## What you are asked to do
Report all lines below with the word "computer".

## Data provided
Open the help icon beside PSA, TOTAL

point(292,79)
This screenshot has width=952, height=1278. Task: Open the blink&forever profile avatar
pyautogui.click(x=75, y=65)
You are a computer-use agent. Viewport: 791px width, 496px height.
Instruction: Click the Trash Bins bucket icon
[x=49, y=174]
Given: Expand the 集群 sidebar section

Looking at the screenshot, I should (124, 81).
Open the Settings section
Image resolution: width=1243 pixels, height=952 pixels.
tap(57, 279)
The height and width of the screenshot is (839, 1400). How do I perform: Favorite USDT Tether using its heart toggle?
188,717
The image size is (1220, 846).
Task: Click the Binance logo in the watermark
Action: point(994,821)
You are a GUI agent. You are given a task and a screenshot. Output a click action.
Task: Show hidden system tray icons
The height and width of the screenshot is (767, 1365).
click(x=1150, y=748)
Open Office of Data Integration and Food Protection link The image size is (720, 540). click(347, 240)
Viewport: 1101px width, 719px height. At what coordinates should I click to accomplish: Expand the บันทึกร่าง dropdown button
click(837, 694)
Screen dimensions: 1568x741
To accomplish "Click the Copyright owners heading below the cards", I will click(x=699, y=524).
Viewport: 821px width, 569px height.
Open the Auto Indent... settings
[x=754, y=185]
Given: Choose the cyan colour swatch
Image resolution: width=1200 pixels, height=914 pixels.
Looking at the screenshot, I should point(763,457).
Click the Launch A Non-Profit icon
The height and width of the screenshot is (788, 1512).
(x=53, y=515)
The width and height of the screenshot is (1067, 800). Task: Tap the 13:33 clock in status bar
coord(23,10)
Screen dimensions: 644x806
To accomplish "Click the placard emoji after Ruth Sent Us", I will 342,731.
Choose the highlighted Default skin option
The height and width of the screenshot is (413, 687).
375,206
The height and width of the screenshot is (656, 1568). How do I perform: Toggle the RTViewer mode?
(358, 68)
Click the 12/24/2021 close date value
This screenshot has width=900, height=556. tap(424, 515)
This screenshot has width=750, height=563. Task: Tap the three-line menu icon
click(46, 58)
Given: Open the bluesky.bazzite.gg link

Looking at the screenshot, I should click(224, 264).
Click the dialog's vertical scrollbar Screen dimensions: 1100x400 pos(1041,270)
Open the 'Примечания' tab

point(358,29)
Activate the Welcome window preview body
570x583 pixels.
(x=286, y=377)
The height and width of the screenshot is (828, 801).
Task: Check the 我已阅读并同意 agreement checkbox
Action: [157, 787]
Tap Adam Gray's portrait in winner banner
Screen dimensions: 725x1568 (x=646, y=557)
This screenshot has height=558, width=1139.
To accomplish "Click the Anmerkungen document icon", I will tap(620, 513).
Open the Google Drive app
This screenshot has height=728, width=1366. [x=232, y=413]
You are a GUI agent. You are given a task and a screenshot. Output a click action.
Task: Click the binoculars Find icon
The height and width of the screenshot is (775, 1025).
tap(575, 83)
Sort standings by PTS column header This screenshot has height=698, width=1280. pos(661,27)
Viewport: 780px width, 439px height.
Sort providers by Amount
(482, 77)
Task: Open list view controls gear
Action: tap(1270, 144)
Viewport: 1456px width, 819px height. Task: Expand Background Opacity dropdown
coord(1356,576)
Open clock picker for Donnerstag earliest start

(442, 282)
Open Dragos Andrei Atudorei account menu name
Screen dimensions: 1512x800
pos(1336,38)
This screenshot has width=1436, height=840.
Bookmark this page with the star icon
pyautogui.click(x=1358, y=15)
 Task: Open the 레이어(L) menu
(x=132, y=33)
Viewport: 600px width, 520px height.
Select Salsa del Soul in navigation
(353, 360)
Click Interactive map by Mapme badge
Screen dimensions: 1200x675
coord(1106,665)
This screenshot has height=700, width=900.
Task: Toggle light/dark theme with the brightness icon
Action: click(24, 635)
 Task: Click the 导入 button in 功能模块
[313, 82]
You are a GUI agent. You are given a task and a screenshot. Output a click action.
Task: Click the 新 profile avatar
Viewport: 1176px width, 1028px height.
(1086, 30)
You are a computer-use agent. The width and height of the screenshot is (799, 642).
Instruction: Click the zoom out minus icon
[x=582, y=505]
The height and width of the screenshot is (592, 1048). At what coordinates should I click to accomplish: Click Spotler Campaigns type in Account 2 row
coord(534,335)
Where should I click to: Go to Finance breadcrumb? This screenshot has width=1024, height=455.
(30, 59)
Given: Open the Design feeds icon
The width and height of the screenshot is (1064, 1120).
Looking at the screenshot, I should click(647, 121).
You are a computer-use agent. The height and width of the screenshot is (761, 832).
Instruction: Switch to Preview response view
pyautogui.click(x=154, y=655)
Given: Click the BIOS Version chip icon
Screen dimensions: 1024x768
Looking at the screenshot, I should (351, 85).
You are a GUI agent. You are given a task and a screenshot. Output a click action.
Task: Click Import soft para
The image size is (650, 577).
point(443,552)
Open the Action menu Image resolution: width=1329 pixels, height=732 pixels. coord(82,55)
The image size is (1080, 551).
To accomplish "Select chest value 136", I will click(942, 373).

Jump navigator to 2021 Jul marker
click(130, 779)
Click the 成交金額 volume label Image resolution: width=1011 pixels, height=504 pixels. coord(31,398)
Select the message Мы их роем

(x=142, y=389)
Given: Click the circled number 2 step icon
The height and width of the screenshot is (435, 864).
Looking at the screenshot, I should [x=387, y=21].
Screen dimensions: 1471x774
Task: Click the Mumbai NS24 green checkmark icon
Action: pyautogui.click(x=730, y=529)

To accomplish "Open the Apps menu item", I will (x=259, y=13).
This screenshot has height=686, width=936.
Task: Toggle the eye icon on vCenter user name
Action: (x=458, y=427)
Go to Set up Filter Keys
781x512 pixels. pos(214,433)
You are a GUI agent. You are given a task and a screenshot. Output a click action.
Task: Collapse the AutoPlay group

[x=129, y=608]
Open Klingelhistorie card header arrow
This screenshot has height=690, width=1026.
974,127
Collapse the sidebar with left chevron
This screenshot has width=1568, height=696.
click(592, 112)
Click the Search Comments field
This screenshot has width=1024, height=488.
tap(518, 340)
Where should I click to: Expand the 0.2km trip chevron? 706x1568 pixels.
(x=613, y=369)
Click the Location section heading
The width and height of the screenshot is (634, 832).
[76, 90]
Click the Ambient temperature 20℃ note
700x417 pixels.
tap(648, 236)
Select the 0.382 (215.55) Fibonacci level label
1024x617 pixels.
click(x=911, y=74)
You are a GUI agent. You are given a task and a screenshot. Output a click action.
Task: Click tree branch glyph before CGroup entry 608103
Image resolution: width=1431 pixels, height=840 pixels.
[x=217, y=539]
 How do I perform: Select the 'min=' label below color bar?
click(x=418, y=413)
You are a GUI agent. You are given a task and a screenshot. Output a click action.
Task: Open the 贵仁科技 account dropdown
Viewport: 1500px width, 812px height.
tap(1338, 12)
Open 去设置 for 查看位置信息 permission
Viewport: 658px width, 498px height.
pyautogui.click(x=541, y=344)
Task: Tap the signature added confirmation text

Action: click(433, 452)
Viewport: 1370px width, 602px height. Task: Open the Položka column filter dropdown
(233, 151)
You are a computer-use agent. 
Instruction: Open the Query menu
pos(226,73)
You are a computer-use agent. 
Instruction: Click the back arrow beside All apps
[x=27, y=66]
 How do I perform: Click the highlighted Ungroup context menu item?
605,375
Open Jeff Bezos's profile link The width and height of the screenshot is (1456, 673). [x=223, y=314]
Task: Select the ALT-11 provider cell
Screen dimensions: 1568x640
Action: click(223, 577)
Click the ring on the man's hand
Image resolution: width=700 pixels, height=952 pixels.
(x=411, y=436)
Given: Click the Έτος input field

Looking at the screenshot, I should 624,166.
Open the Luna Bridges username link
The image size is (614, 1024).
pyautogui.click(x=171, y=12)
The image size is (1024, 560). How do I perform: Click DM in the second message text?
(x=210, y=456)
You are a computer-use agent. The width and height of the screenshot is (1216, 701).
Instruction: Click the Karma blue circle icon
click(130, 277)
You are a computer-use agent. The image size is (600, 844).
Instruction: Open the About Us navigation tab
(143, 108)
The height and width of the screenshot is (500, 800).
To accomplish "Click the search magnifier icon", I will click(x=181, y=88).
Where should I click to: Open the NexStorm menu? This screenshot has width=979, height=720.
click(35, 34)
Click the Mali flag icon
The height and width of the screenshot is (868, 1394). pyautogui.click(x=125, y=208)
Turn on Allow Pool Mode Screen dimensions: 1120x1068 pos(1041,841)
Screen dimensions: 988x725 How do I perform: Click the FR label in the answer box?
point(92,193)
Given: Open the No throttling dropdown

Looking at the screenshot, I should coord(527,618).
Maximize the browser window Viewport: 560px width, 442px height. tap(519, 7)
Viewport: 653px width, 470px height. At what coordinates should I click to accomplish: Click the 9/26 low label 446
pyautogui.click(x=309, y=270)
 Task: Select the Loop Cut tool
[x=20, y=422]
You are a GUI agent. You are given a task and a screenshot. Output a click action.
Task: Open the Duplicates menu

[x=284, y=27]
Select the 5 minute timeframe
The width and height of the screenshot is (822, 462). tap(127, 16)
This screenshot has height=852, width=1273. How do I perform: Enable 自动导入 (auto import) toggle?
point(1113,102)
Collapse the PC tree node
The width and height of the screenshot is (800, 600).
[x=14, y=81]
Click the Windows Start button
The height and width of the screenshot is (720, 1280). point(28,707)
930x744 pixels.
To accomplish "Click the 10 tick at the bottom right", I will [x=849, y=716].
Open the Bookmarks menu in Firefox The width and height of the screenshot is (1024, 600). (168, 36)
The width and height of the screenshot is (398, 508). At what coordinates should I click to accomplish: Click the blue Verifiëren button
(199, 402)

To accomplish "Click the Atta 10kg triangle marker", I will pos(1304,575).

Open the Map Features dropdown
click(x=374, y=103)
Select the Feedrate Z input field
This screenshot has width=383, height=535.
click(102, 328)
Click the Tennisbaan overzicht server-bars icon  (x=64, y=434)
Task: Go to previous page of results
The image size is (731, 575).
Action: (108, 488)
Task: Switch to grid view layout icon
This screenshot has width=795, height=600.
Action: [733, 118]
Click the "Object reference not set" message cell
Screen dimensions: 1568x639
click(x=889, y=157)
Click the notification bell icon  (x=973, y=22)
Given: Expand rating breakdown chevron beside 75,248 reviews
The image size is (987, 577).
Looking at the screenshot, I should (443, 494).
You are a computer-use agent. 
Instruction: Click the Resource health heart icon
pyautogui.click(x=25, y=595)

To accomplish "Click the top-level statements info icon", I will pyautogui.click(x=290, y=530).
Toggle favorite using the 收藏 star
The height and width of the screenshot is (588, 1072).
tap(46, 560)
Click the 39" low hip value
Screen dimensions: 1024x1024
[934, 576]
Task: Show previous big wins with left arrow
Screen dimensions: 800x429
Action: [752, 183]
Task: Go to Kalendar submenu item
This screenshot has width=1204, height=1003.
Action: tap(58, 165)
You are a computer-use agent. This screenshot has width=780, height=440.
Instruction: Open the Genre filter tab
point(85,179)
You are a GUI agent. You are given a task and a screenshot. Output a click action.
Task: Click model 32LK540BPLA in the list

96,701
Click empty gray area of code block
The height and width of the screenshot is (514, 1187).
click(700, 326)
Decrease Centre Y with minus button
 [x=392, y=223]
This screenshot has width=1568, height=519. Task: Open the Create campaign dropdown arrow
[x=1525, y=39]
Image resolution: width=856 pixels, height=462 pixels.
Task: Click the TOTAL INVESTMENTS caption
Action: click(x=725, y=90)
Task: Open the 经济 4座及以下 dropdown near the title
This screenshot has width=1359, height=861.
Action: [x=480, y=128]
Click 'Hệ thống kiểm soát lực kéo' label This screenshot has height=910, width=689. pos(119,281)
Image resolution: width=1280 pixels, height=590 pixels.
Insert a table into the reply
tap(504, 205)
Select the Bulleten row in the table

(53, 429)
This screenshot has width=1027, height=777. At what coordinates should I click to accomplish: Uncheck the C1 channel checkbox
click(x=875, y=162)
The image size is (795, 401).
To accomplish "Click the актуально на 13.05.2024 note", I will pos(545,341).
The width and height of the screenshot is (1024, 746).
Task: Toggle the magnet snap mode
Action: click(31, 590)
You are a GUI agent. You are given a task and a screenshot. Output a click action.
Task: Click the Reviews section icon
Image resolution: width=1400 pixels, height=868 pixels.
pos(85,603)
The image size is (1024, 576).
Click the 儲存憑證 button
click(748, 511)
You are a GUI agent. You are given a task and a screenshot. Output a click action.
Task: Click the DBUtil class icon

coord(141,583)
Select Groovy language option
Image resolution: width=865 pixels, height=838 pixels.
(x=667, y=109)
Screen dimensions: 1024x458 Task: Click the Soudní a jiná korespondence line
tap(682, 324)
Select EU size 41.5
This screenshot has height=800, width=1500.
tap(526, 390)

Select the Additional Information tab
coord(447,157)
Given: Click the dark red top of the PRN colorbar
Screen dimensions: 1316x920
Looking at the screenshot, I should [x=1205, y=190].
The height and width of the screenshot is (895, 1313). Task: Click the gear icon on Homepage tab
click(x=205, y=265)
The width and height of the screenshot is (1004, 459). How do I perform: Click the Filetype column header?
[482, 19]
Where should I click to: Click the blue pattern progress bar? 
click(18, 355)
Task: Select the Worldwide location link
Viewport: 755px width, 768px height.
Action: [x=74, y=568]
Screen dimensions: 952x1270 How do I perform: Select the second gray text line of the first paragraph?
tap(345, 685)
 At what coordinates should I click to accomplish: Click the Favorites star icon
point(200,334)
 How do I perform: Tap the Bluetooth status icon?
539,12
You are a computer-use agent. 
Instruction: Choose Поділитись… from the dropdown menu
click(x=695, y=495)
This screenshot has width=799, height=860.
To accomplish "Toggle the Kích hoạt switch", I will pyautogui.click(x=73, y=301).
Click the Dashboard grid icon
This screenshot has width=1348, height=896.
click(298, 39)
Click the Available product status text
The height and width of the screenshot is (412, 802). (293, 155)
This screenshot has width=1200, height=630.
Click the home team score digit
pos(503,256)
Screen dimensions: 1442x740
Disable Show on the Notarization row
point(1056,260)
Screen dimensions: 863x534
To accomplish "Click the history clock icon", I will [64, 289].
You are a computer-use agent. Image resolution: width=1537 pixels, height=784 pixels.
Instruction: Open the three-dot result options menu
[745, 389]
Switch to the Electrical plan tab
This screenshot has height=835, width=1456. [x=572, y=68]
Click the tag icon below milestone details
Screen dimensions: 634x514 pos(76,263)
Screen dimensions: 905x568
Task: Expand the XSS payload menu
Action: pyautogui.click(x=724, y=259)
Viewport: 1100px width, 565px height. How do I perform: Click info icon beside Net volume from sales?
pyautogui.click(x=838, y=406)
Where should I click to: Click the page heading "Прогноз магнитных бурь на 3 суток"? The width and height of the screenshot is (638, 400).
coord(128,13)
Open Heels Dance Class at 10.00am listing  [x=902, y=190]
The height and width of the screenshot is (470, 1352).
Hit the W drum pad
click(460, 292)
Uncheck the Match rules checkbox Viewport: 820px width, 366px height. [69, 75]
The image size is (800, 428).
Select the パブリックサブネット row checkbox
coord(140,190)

## Reply to the exercise
You are a computer-use agent. Viewport: 791px width, 496px height.
You are a computer-use agent. The width and height of the screenshot is (799, 642).
You are a computer-use agent. The height and width of the screenshot is (761, 832).
You are a computer-use agent. 
You are a computer-use agent. 
You are a computer-use agent. The width and height of the screenshot is (1216, 701).
You are a computer-use agent. The image size is (600, 844).
You are a computer-use agent. 
You are a computer-use agent. This screenshot has width=780, height=440.
You are a computer-use agent. 
You are a computer-use agent. Image resolution: width=1537 pixels, height=784 pixels.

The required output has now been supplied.